While it’s all certainly an amazing Harlow project, no one could have been prepared for the song “Gang Gang Gang” as it tackles an incredibly dark and sensitive subject matter with an unexpectedly soft and soulful touch. Playing both sides of the conversation in perfect rhythm, Harlow relives conversations with childhood friends where he learns that two acquaintances from the past committed some truly despicable acts, displaying some very impressive storytelling ability as he repeats the hook: “ride by my friends, die for my friends.” ”– In a dead-eyed tone emphasizing his futility. What’s even more shocking than adding some ugly words and horrible circumstances to the mix is the way Harlow adds details about how he used to play Pokemon with them while describing their lives as normal kids. The final somber verse finds him sadly lamenting friendships and forever tainted memories, abandoning his former brothers promptly despite the “gang” talk. The next two tracks had a lot to live up to, but they represent the weakest part of the album. The acoustic sample of “Denver” doesn’t provide as much propulsive energy as some of the other tracks, and while Harlow can generally carry it with his personality nonetheless, he’s talking about being down on this one and his delivery reflects that. . Still, his reflections on feeling the pressure as his star grows and not feeling like “that guy” all the time are compelling. “No Enhancers,” on the other hand, is the shortest track here, full of clunky, out-of-place bars and a nasty, repetitive hook.

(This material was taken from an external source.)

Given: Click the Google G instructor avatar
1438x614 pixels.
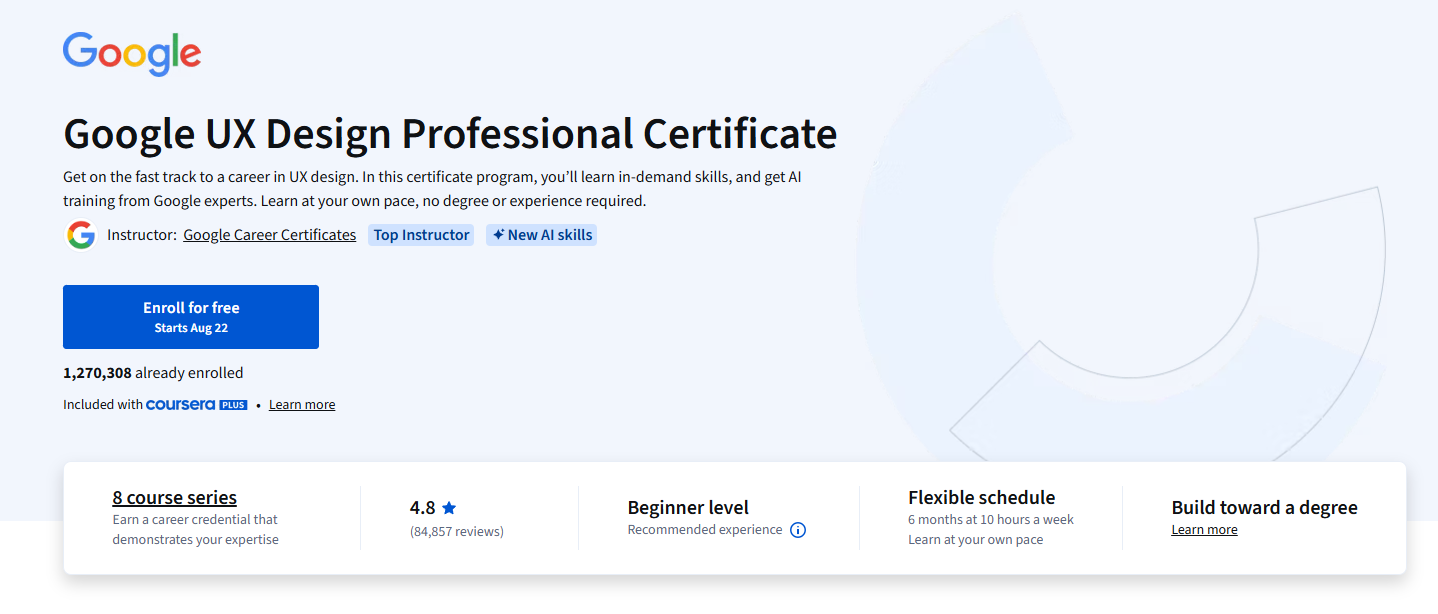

The song “It Can’t Be” is another one that tackles a touchy subject, but this time with a triumphant note and an energetic beat to back it up. Going through a list of all the reasons she’s so successful, plus the common criticism that she’s only there because of the color of her skin, could have gone very wrong if Harlow hadn’t brought the skills and charisma to back up her boasts. . about the dedication and work he has put in and the nice, loyal, self-assured guy that he is. Also, it might be the most technical track here, with some good internal rhyme schemes. “Blame On Me” is also imbued with a storyteller’s level of detail as Harlow delves into the pent-up emotions in a male family dynamic. Speaking from the three’s perspective as he reflects on his father’s harsh attitude towards him, which rubs off on his treatment of his younger brother, the three are shown to mean well, but not have a healthy way of prove it. Harlow’s own verse in the middle finds him apologizing to his brother, as the entire track advocates strong communication, delivering another powerful message. However, “Questions” closes the project on a somewhat giddy note, as Harlow goes through many of the themes he’s presented in a gimmicky way that he’s done ad nauseam, with every line ending in a question mark. .
If Harlow wanted to prove himself one more time that he’s a rapper’s rapper who’s so much more than some goofy Fergie show or an interview where he makes a public figure blush uncontrollably, he’s certainly done so over the course of a few. brief 24 minutes here. Switching between the two in the future could really be the best and most entertaining option for both sides of yourself.
Favorite Songs: Gang Gang Gang, Ambitious, It Can’t Be, Blame On Me, Is That Right?